New Down syndrome test less risky than amniocentesis
Pregnant women worried about their babies' genetic health face a tough decision: get prenatal gene testing and risk miscarriage, or skip the tests and miss the chance to learn of genetic defects before birth.
But a new prenatal test could make this dilemma obsolete. The new method, developed by scientists at Stanford, the Howard Hughes Medical Institute and Lucile Packard Children's Hospital, requires only a maternal blood sample to spot chromosomal disorders such as Down syndrome.

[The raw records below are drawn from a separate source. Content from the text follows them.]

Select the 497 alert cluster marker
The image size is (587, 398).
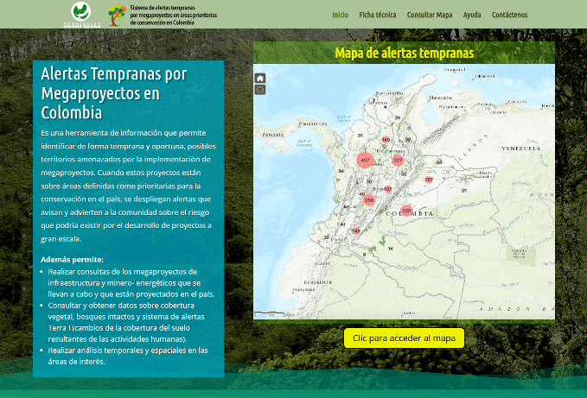coord(365,161)
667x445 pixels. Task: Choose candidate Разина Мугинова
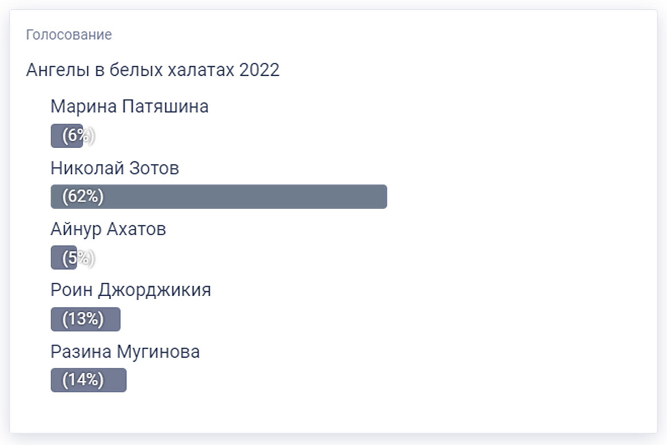pos(125,352)
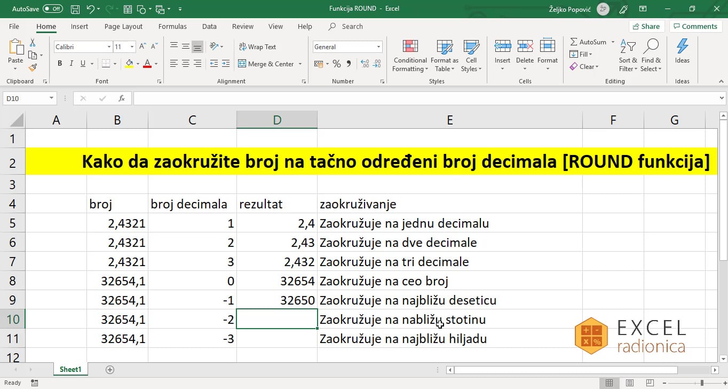Click the yellow Fill Color swatch

(x=129, y=64)
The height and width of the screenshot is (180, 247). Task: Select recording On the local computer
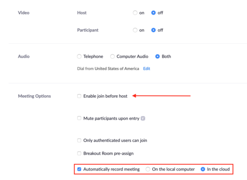pos(148,169)
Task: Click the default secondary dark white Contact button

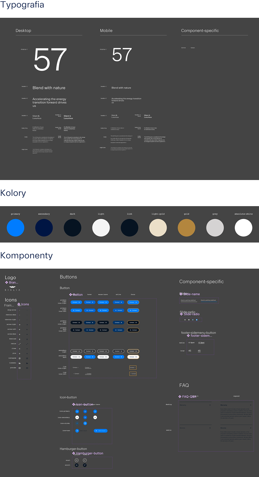Action: click(76, 357)
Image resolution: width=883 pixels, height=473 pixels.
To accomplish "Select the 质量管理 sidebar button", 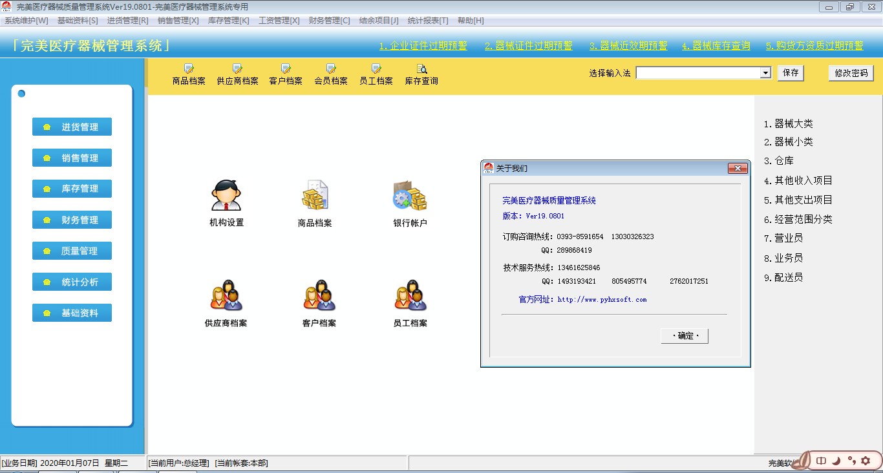I will (72, 251).
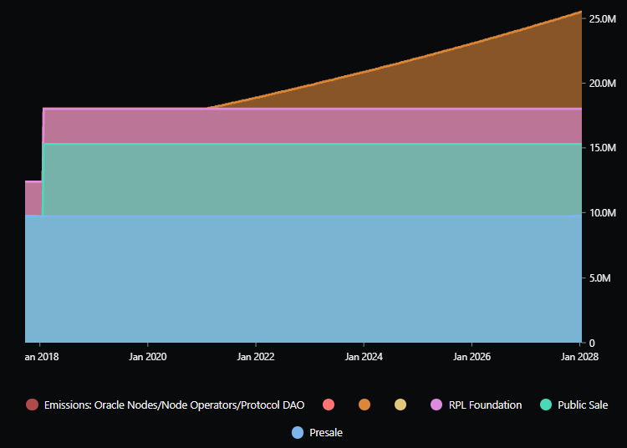The height and width of the screenshot is (448, 627).
Task: Click the green Public Sale chart band
Action: (309, 179)
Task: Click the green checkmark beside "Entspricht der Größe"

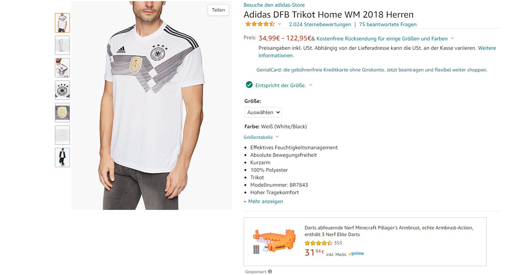Action: click(x=249, y=85)
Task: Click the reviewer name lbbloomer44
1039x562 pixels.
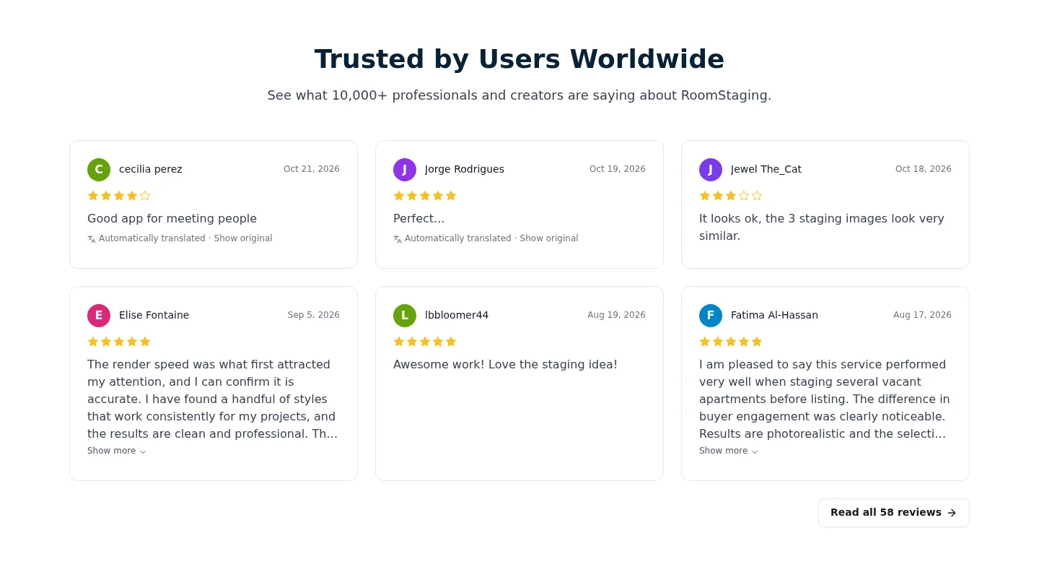Action: 457,315
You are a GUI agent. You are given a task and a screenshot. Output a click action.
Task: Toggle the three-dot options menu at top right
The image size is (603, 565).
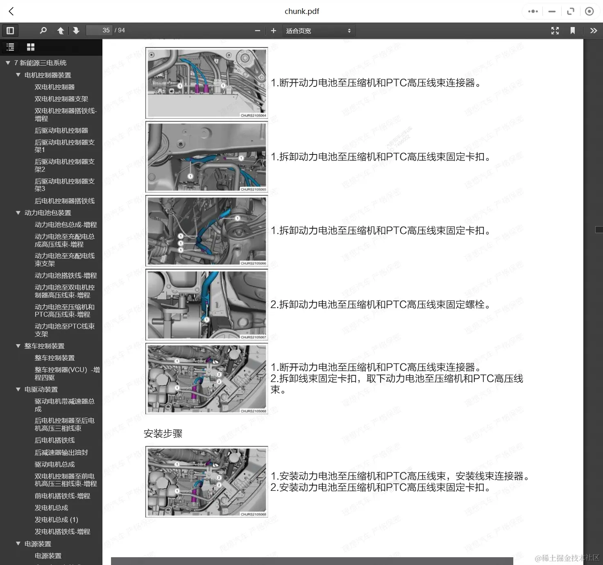coord(533,11)
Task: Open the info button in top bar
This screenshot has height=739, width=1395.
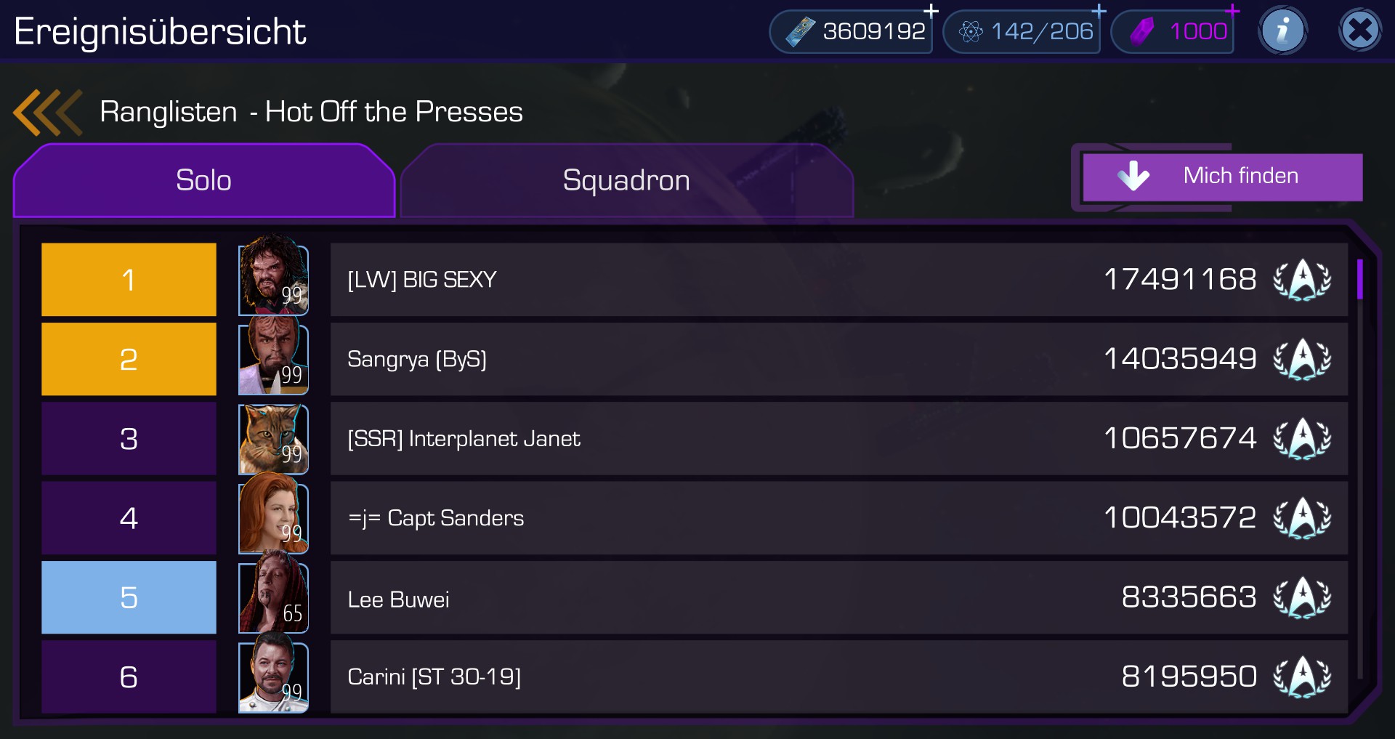Action: pos(1282,31)
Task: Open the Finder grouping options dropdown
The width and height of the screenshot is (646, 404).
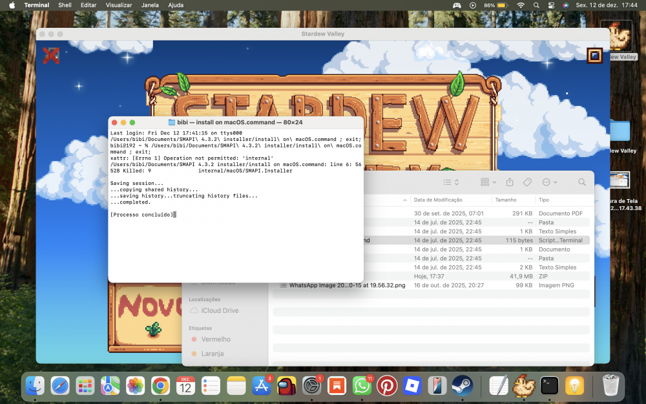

"Right now, people are risking their pregnancies to get this information," said Yair Blumenfeld, MD, a postdoctoral fellow in obstetrics and gynecology and co-author of a paper describing the technique. Current prenatal gene tests, such as amniocentesis and chorionic villus sampling, require inserting a needle in the uterus and carry a miscarriage risk of around half a percent.
"Non-invasive testing will be much safer than current approaches," said Stephen Quake, PhD, professor of bioengineering and the study's senior author. The new technique, which takes advantage of fragments of fetal DNA in the woman's blood, was published online Oct. 6 in the Proceedings of the National Academy of Sciences. Safety may not be the only gain. Quake hopes the test will spot genetic problems much earlier in gestation than the other methods.
The new method scans for fetal aneuploidy, an abnormality in the number of fetal chromosomes. Humans typically inherit 46 chromosomes, half from each parent. Errors in chromosome number cause serious problems in physical and mental development. Down syndrome, for example, arises from an extra copy of chromosome 21.
The Stanford/Packard team developed a way to count chromosomes using bits of fetal DNA in a pregnant woman's blood. Other scientists had struggled to tease these tiny genetic clues apart from a mom's DNA, said Quake, who is also an HHMI investigator. His team made an ingenious simplification: their new method has no need to distinguish between maternal and fetal DNA.
First, using samples from 12 women with aneuploid pregnancies and six with normal pregnancies, the researchers separated maternal blood into cells and plasma. They discarded the blood cells, focusing on the liquid plasma's DNA fragments, which come from both the mom and the fetus. They counted the number of DNA fragments and used DNA sequencing to read each one.
"You randomly sequence whatever is there," said Christina Fan, a doctoral student in bioengineering who was the study's lead author. The DNA fragments are 25-30 base pairs long, she said, long enough to match each fragment to a specific chromosome. The researchers tallied how many gene fragments originated from each chromosome. Women with Down syndrome pregnancies had more chromosome-21 fragments in their blood than women with normal pregnancies. Other forms of aneuploidy could be detected, too.
Because fetal DNA shows up in maternal blood quite early in pregnancy, the team says its technique could provide a much earlier diagnosis for aneuploidy than now available. "The earlier you know you've got a fetus with Down syndrome, the better able you are to prepare," Quake said, noting that the benefit holds both for women who keep and those who terminate such pregnancies.
Quake estimates it taking another two to three years before the test would become available. The next step, the scientists say, is to repeat their study in a larger number of women. If the findings are confirmed, it would be simple and inexpensive to use the test in clinical settings, especially as other forms of genetic testing also become popular. "This technique is on the leading edge of a flood of different ways that rapid DNA sequencing will be used in medicine," he said.
Stanford is filing a patent application for the technique; Quake consults for two potential licensees. In addition to Fan and Blumenfeld, the team included Usha Chitkara, MD, professor of obstetrics and gynecology at Stanford and Packard Children's, and Louanne Hudgins, MD, director of perinatal genetics at Packard Children's and professor of pediatrics. The study was funded by the Wallace H. Coulter Foundation and an NIH Director's Pioneer Award.